Una vez más tuve que concluir a partir de mi estudio de la Biblia, que las mil y una devociones a los santos eran todos inventos de Roma. Por primera vez en mi vida se me hizo claro como el agua que las enseñanzas de la Iglesia Católica Romana estaban erradas. Agradecí al Señor por iluminar mi mente. No tuve otra alternativa que dejar la Iglesia Católica Romana. Comencé a formular mis planes, pero la decisión me atemorizaba. Sabía que mis padres y hermanos se sentirían dolidos y los católicos se sentirían deshonrados. También me costaría muchos amigos de toda la vida, seguridad, prestigio y una vida cómoda. Esperé y oré. La voz del Señor llegó clara y firme: “El que ama a padre o madre más que a mí, no es digno de mí; el que ama a hijo o hija más que a mí, no es digno de mí” (Mateo 10:37).

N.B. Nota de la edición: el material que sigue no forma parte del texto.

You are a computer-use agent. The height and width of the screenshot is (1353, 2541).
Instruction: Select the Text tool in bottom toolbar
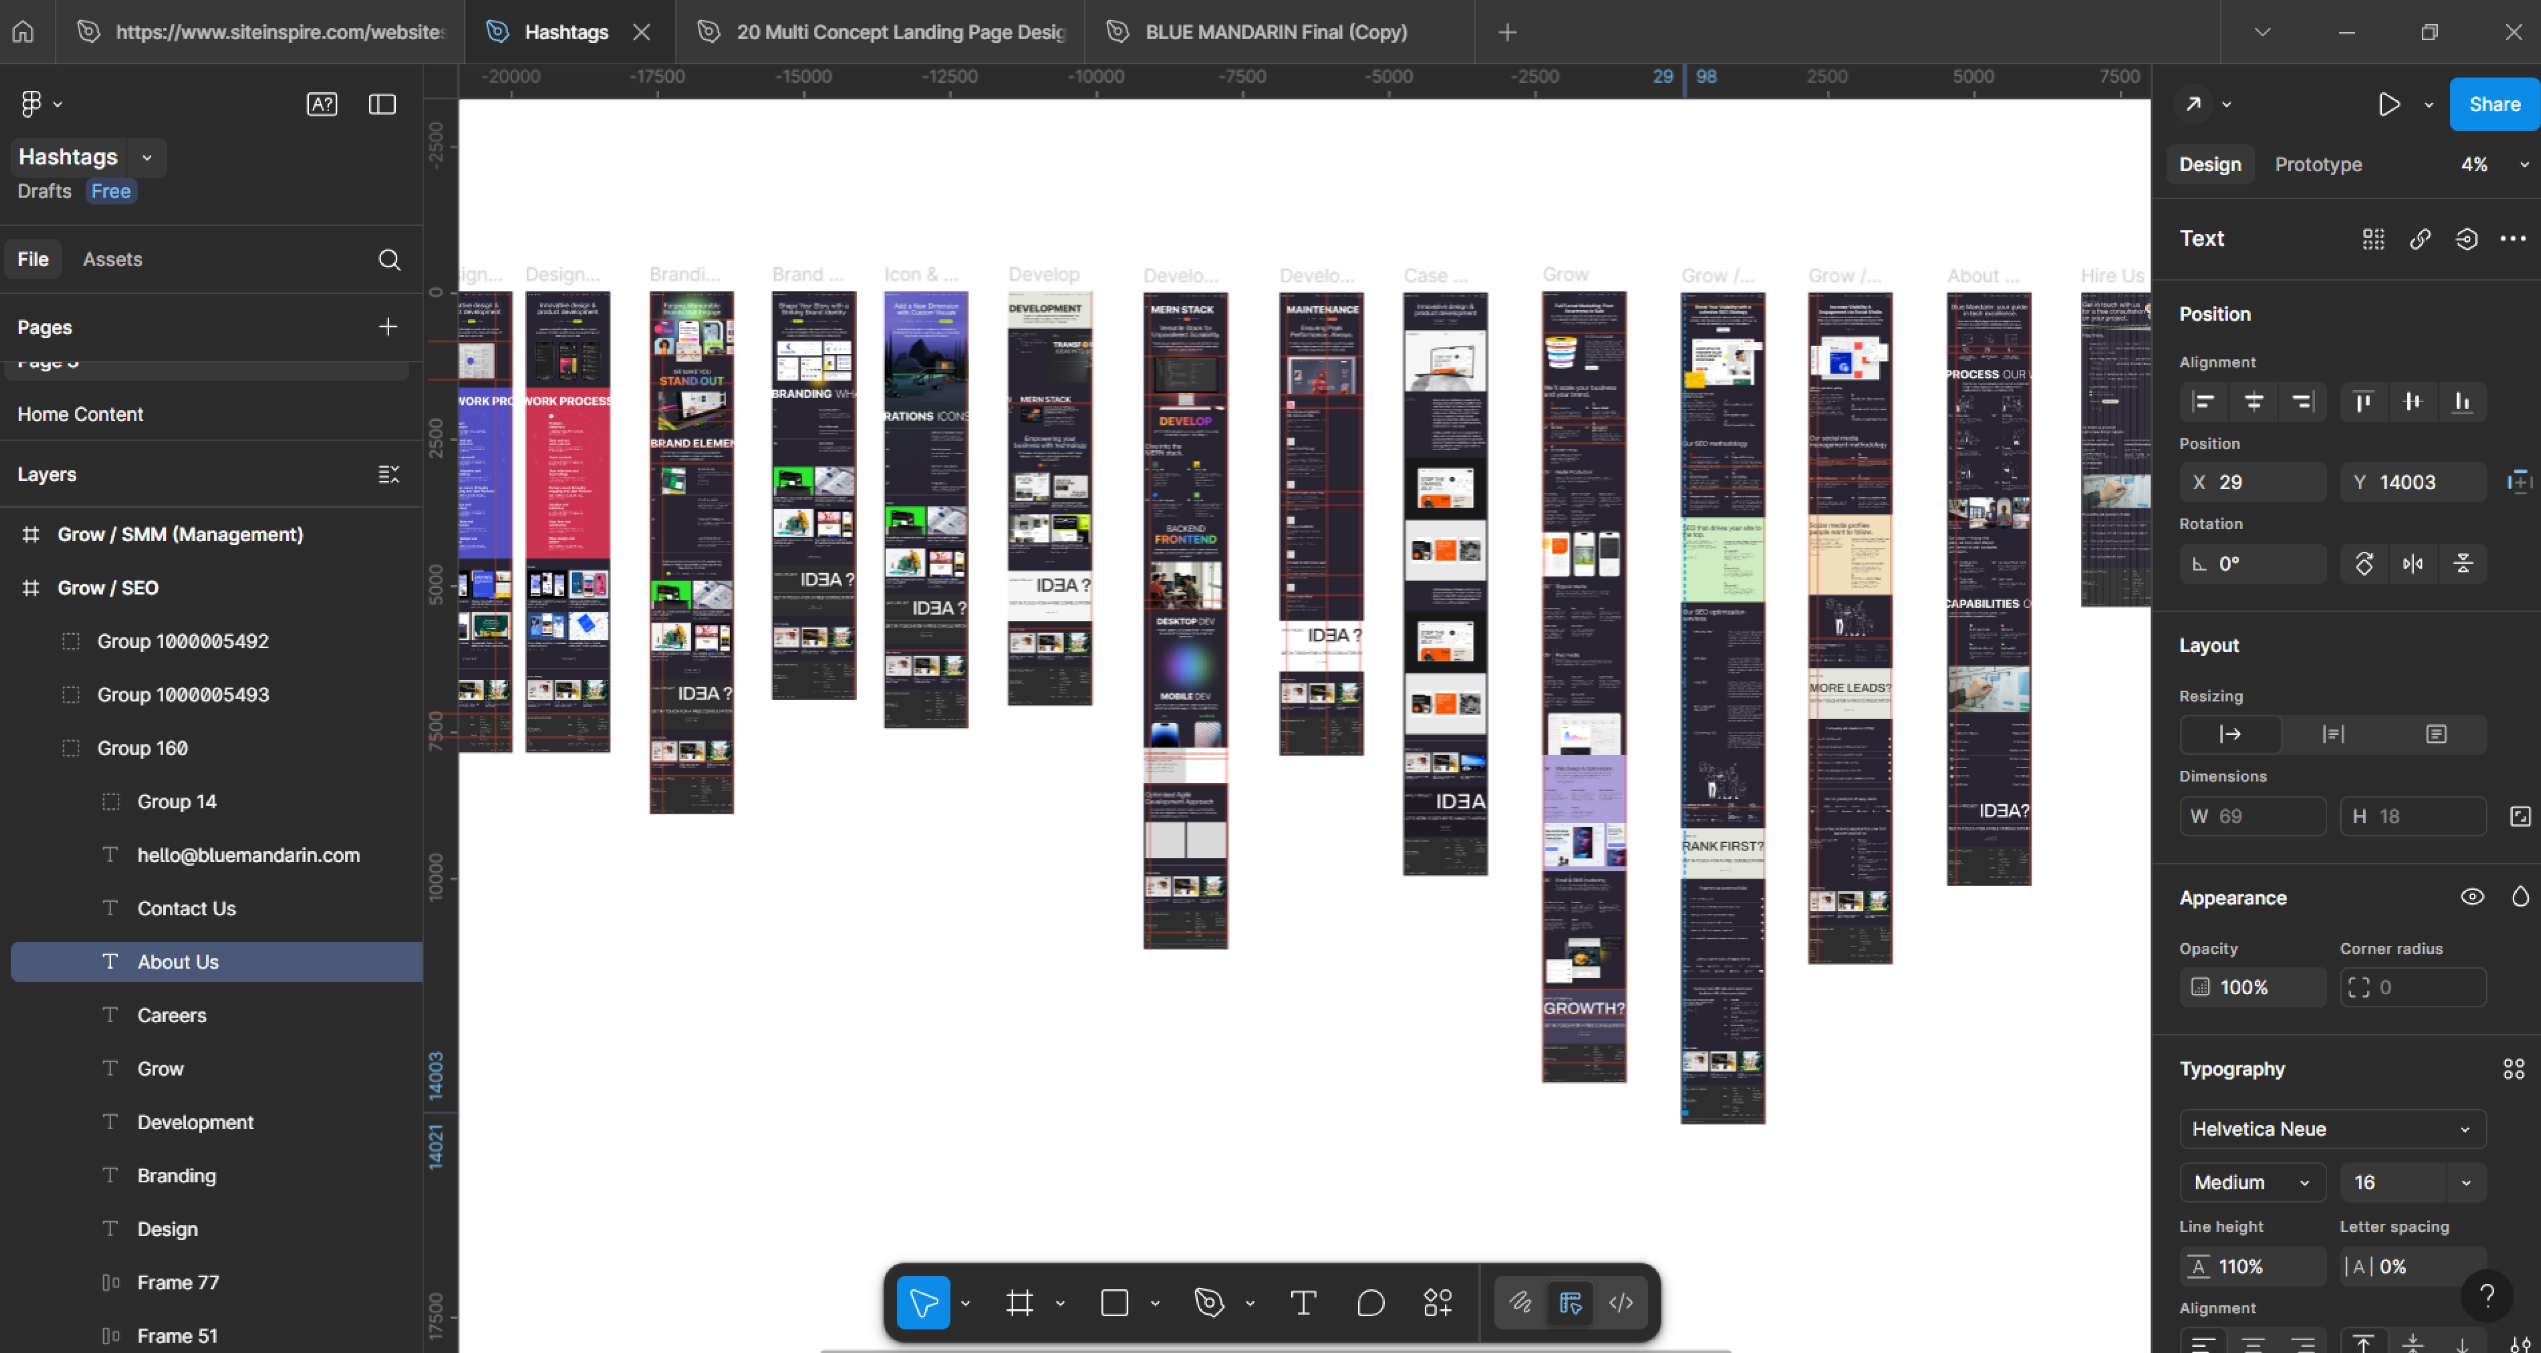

Para acallar esta advertencia divina, dejé a un lado la Biblia y comencé a trabajar más duro que nunca. Recordé los votos hechos en el seminario, particularmente el del día de mi ordenación: ser uno de los mejores sacerdotes. Esto me dio una relativa paz mental durante varios años.

La espada de la Palabra

En enero de 1955 tuve una agradable sorpresa. El reverendo Joseph Zachello, editor de la revista Convert Magazine, vino a visitarme cuando estaba en la ciudad de Kansas, Missouri. Me sorprendió que me preguntara si era salvo. Esta pregunta me perseguía y oré a Dios nuevamente para que me mostrara el camino de la salvación. La voz del Señor volvió como un claro reproche: “No penséis que he venido para traer paz a la tierra; no he venido para traer paz, sino espada” (Mateo 10:34). Usé esa espada para cortarme de todas las personas cercanas a mí y queridas.

Hoy, después de aceptar al Señor como mi Salvador personal, puedo experimentar cuán acertado estaba cuando dijo: “De cierto os digo, que no hay nadie que haya dejado casa, o padres, o hermanos, o mujer, o hijos, por el reino de Dios, que no haya de recibir mucho más en este tiempo y en el siglo venidero la vida eterna” (Lucas 18:29-30).

John Zanon

 Leo Lehmann y Joseph Zachello lo conocían bien a John Zanon, quien fue muy activo en el evangelio durante su época. Ahora está con el Señor.